In sum, as best as the Court can tell from Seventh Circuit law, there are two separate boxes into which FDCPA claims like Mr. Andress’ might fall. The first of those boxes includes claims that directly challenge state court judgments or garnishment orders. The Rooker-Feldman doctrine clearly bars such claims. See, e.g., Harold, 773 F.3d at 885; Kelley, 548 F.3d 600; Epps, 320 F.3d 756. The second box includes claims that might relate to a state court judgment or garnishment order, but that actually challenge a defendant’s efforts to collect on that judgment or order, see Richardson, 768 F.3d at 733-34, or that occurred before and existed independent of the judgment or order, Nora, 543 Fed.Appx. at 602 (citing Kelley, 548 F.3d at 603-04; Taylor, 374 F.3d at 533). See also Long v. Shorebank Dev. Corp., 182 F.3d 548, 556 (7th Cir.1999) (where FDCPA claims did not challenge “propriety of the…[eviction] judgment, ” the Rooker-Feldman doctrine did not bar them); Crawford v. Countrywide Home Loans, Inc., 647 F.3d 642, 645 (7th Cir. 2011) (even where claims might “involve questions related to those in the original state court proceedings, ” Rooker-Feldman does not necessarily apply).

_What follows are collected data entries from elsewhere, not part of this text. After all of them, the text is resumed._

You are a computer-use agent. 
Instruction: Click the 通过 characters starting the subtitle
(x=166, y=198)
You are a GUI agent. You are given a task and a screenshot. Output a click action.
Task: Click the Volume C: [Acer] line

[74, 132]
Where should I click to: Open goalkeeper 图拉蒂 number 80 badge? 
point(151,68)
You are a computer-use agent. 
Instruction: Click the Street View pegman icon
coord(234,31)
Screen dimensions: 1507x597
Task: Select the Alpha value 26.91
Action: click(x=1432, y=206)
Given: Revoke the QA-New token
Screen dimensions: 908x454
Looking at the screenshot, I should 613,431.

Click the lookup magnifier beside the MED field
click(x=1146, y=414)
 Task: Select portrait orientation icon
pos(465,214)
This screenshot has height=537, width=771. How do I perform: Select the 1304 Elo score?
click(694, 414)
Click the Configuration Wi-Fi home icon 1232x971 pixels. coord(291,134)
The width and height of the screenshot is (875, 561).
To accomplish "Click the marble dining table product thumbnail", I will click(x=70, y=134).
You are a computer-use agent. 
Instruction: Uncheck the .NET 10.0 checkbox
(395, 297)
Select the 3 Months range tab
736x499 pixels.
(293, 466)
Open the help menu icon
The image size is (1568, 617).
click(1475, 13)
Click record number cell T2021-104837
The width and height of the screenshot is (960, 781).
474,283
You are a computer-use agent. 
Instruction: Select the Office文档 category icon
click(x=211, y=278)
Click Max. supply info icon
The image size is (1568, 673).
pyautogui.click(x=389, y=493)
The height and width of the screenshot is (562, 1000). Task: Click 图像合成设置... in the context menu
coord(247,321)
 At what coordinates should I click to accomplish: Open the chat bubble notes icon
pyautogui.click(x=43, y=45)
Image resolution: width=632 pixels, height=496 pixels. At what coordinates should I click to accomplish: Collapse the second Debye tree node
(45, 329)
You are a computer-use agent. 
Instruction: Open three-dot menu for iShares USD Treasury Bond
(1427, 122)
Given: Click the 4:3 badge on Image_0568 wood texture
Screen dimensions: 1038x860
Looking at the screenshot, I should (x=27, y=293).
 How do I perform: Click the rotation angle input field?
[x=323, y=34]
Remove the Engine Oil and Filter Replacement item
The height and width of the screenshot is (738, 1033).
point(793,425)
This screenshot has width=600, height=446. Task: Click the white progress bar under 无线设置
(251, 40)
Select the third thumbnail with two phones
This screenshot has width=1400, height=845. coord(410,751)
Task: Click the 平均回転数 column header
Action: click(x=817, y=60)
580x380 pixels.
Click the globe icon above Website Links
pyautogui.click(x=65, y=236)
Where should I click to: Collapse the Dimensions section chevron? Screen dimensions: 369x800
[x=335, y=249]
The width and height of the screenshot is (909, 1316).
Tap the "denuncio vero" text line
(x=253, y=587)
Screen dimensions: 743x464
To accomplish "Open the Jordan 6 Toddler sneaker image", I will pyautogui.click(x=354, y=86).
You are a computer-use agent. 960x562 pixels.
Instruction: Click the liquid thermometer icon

Andress, 2015 WL 7114627, at *6.[3]

Likewise, in this case, the Rooker-Feldman question boils down to: into which of those two “boxes” do Ms. Heling’s claims fall? All three fall into the second box. While they might relate to the underlying state court proceedings, they do not challenge an underlying judgment, but instead the ...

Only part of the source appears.